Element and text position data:

⟨

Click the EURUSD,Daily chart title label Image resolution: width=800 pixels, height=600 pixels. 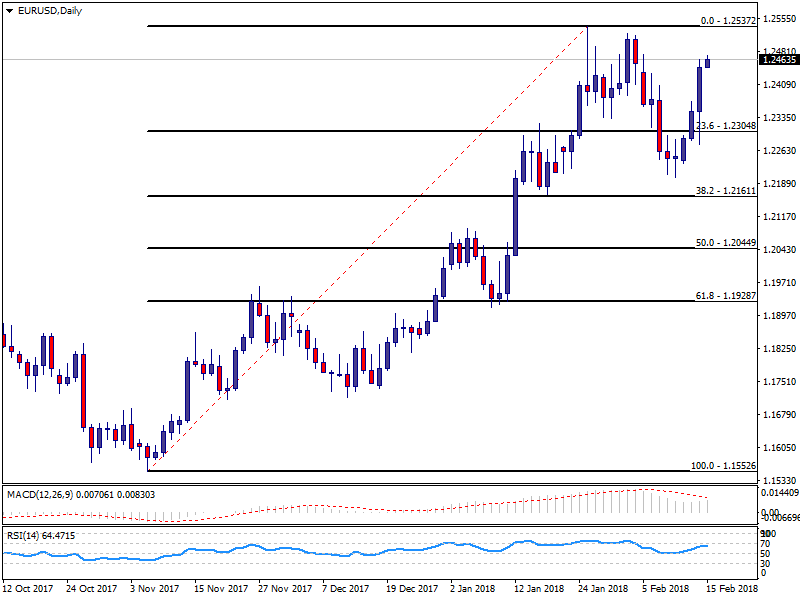43,11
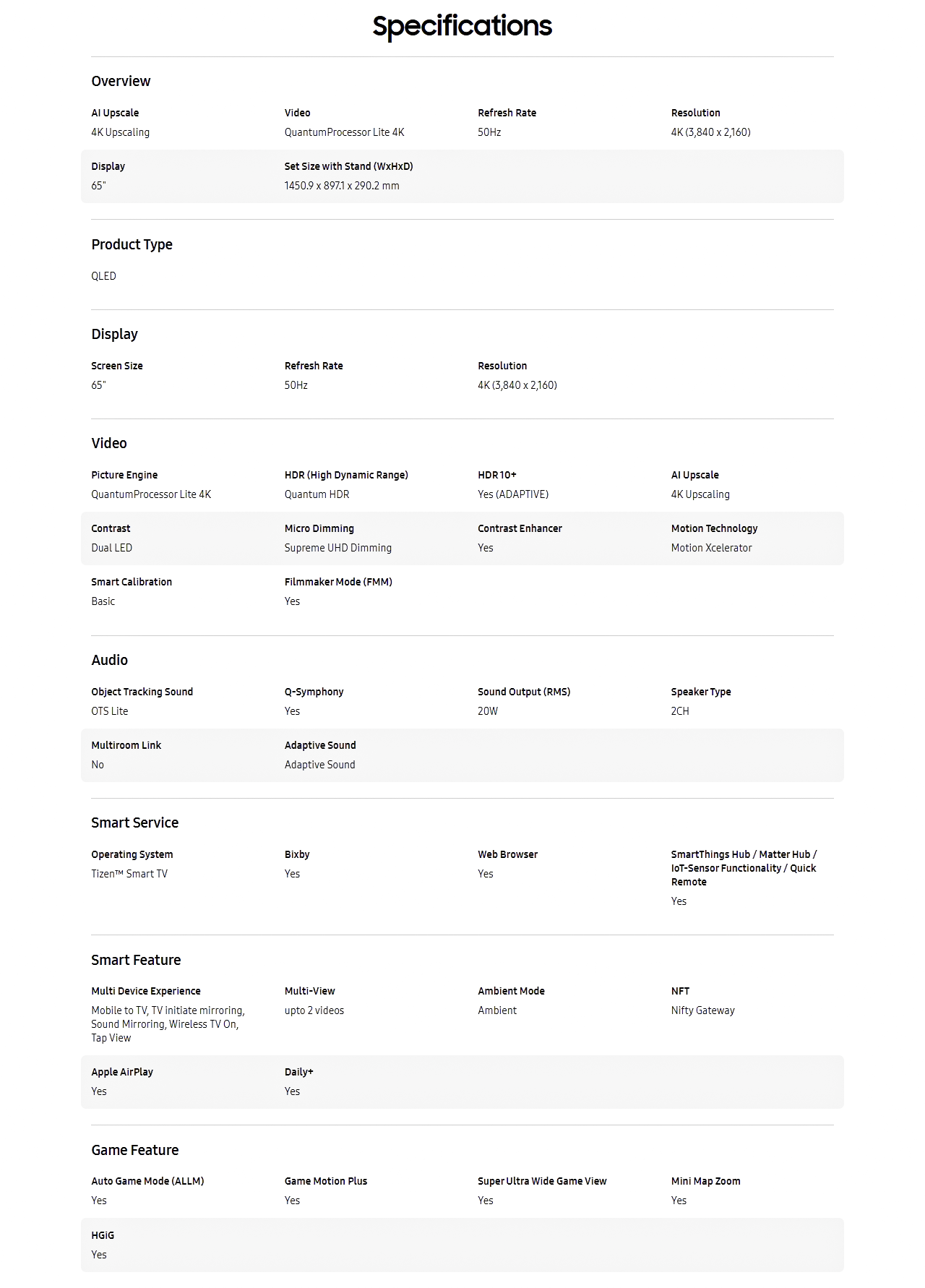
Task: Select the QLED product type value
Action: 103,276
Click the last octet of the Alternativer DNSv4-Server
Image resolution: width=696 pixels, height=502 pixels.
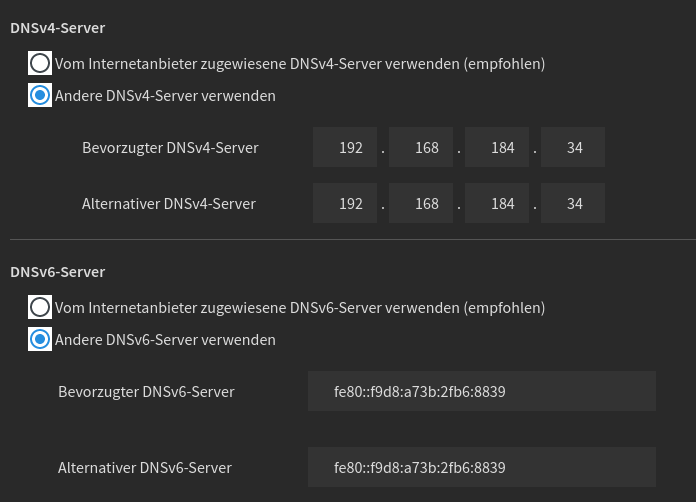click(x=573, y=203)
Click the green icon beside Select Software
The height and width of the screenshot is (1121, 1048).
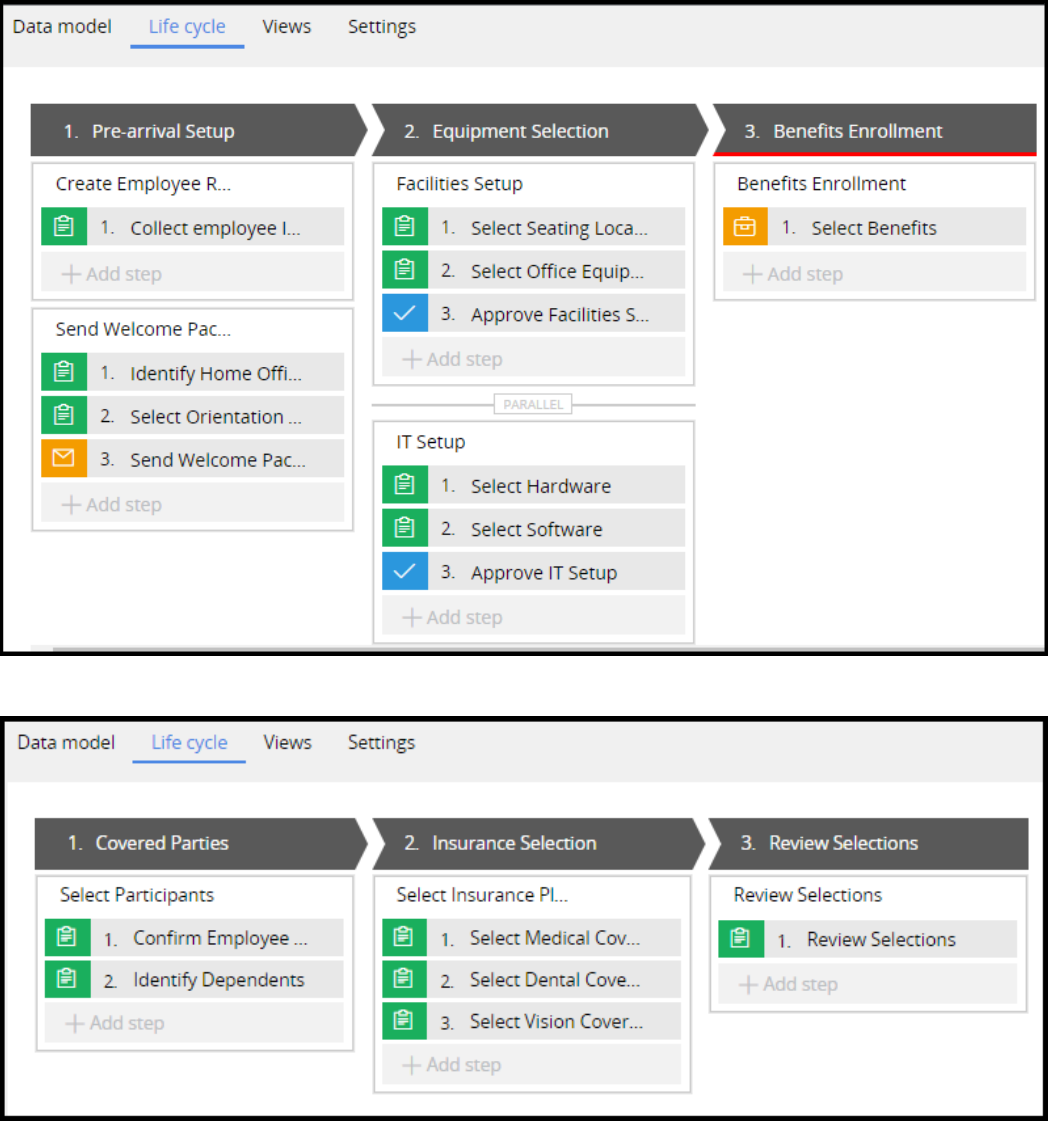coord(405,529)
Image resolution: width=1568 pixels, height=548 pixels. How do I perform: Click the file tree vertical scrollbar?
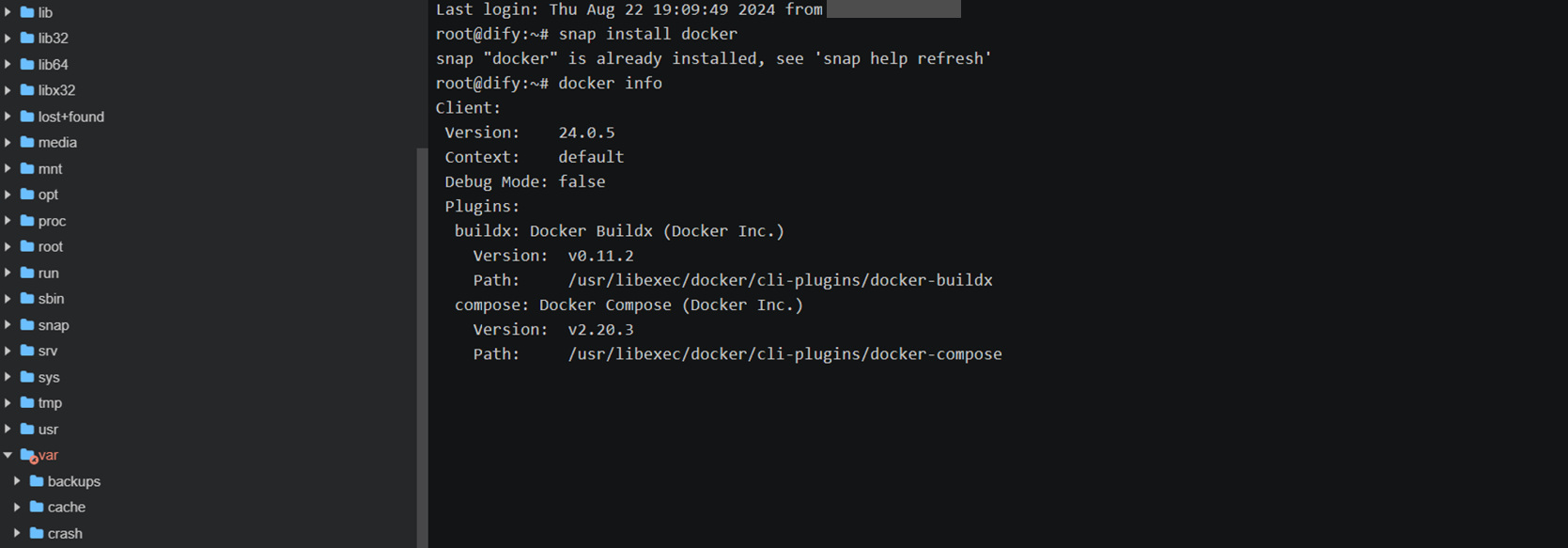coord(422,348)
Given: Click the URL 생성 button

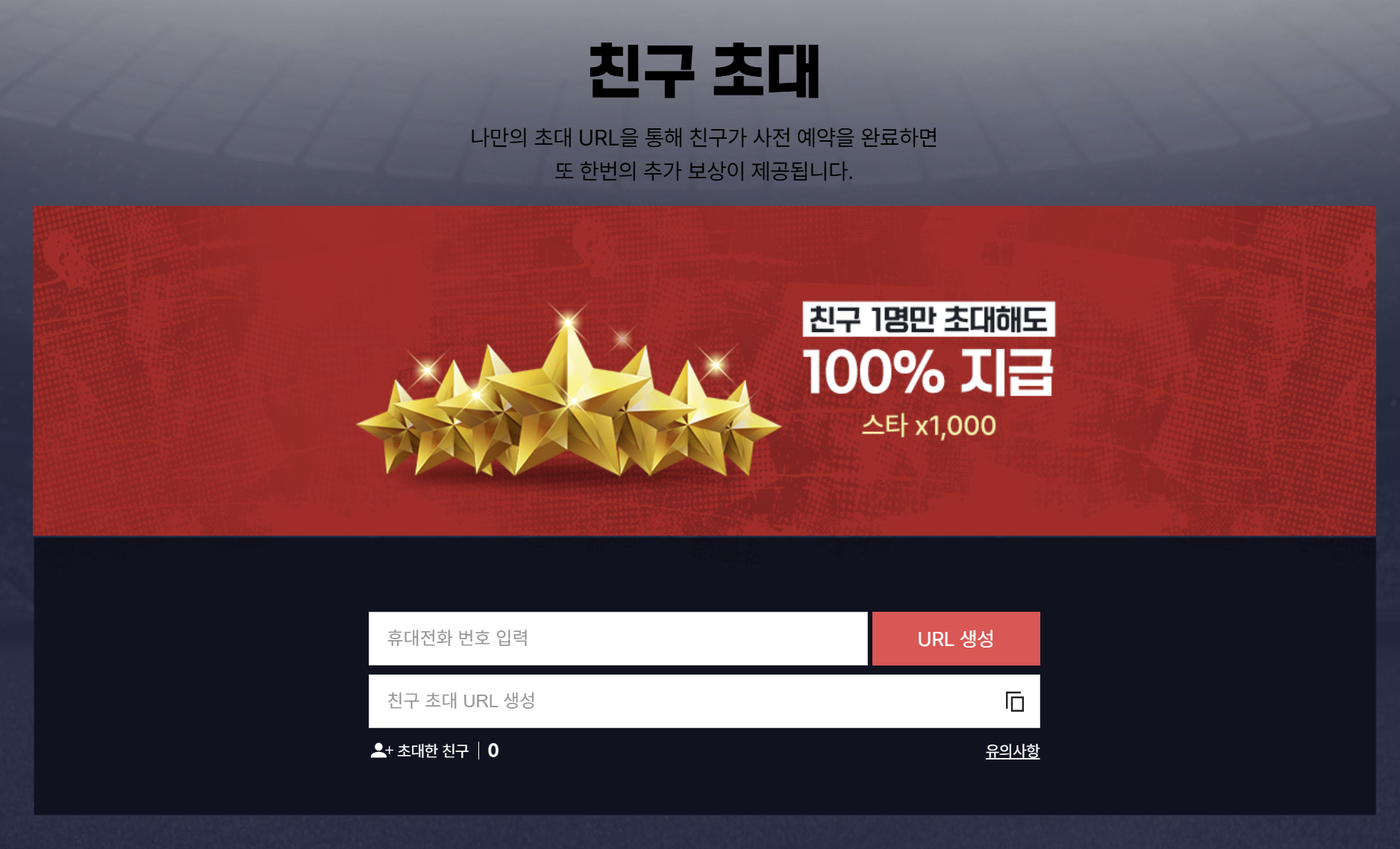Looking at the screenshot, I should point(956,639).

⟩

• Given problem: Copy the material word for word, from the line that contains "Click the last" up to and including the last line of the material. Leave the pictures out.

• Reply to the exercise:
Click the last octet of the Alternativer DNSv4-Server
Image resolution: width=696 pixels, height=502 pixels.
click(x=573, y=203)
Click the green icon beside Select Software
The height and width of the screenshot is (1121, 1048).
coord(405,529)
Image resolution: width=1568 pixels, height=548 pixels. How do I perform: Click the file tree vertical scrollbar?
coord(422,348)
Given: Click the URL 생성 button

Looking at the screenshot, I should point(956,639).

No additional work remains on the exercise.